# Keeping wasps from Warre Roof



## matthewstiles (Jun 4, 2013)

Having an issue with wasps building nests into the roof of my Warre hive. Had two nests so far this year, what would be the best course of action to prevent this from reoccurring?


----------



## RobWok (May 18, 2011)

I do cutouts, and one of my rules to prevent a recurrence is to remove comfortable space - meaning if I do a cutout and fill the area with insulation, even if the bees can smell the old wax and honey through my other measures, they don't have enough space to build a hive and won't start.

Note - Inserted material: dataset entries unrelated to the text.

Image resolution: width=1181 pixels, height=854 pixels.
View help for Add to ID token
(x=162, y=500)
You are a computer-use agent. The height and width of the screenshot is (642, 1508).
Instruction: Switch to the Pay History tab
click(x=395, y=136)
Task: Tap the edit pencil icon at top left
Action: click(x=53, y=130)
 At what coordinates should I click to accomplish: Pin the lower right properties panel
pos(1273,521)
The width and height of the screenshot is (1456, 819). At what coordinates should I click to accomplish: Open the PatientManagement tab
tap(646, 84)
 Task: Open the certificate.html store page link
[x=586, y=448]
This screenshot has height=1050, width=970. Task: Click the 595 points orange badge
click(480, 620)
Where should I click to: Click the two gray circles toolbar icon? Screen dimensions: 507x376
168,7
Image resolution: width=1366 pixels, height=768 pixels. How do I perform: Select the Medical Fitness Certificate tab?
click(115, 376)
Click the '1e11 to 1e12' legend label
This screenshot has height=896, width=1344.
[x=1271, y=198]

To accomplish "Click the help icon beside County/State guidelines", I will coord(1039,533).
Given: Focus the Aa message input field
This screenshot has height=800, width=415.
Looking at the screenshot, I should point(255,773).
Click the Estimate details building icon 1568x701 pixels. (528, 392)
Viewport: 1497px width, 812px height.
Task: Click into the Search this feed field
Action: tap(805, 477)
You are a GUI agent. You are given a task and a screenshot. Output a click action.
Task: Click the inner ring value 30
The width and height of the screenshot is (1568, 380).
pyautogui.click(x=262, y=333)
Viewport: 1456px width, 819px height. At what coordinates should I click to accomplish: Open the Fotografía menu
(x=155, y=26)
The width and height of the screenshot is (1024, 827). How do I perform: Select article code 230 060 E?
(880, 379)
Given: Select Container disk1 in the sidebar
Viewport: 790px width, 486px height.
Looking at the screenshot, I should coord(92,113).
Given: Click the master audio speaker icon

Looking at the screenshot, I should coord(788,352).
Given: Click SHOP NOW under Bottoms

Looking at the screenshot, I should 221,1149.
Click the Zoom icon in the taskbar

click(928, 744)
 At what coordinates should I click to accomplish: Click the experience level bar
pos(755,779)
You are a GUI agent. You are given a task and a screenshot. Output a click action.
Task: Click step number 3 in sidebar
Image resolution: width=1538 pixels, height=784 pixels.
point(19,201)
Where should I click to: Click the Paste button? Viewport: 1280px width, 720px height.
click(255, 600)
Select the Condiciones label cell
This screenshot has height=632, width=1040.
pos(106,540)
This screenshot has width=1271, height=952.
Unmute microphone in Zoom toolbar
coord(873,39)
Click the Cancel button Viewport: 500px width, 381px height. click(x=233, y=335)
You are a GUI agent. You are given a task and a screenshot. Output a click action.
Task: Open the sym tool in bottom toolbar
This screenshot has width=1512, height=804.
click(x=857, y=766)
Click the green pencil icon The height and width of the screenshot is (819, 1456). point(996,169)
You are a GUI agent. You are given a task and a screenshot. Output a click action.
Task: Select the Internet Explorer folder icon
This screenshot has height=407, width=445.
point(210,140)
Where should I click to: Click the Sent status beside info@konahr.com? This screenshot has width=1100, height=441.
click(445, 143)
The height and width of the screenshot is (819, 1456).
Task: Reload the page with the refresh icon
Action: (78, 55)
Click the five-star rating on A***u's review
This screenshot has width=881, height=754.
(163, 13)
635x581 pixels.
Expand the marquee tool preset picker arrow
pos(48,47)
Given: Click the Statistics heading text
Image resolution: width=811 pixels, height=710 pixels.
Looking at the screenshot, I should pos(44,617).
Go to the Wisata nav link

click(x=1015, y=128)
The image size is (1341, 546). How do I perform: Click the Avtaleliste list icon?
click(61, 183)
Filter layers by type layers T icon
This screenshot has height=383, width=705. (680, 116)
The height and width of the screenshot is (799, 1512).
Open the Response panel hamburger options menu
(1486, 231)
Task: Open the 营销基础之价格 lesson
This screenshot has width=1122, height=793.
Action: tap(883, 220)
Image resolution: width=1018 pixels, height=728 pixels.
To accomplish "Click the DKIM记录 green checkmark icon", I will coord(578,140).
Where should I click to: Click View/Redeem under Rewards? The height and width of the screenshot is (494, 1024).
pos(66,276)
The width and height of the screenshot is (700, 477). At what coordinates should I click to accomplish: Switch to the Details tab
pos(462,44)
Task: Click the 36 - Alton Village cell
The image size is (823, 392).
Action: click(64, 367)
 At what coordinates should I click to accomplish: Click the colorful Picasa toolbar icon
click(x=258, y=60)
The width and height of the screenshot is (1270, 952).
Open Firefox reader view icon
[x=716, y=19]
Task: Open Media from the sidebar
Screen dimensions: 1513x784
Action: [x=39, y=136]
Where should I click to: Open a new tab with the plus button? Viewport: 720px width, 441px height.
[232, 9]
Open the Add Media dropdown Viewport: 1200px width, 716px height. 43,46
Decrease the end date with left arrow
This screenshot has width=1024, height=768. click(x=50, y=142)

In some cases, the location could get damp, so I don't use insulation in case it acts like a sponge and holds moisture - causing rot. In those extreme cases, I loosely ball up window screen - either fiberglass or aluminum to fill the cavity such that there's no flight room, but still allows plenty of ventilation for moisture and no moisture retention.

Rob
www.mongrelbees.com


----------



## beeman2009 (Aug 23, 2012)

matthewstiles said:


> Having an issue with wasps building nests into the roof of my Warre hive. Had two nests so far this year, what would be the best course of action to prevent this from reoccurring?


Matt,

I take my roofs off & seal off all openings with #8 hardware cloth. You still get the ventilation w/o the wasp.


----------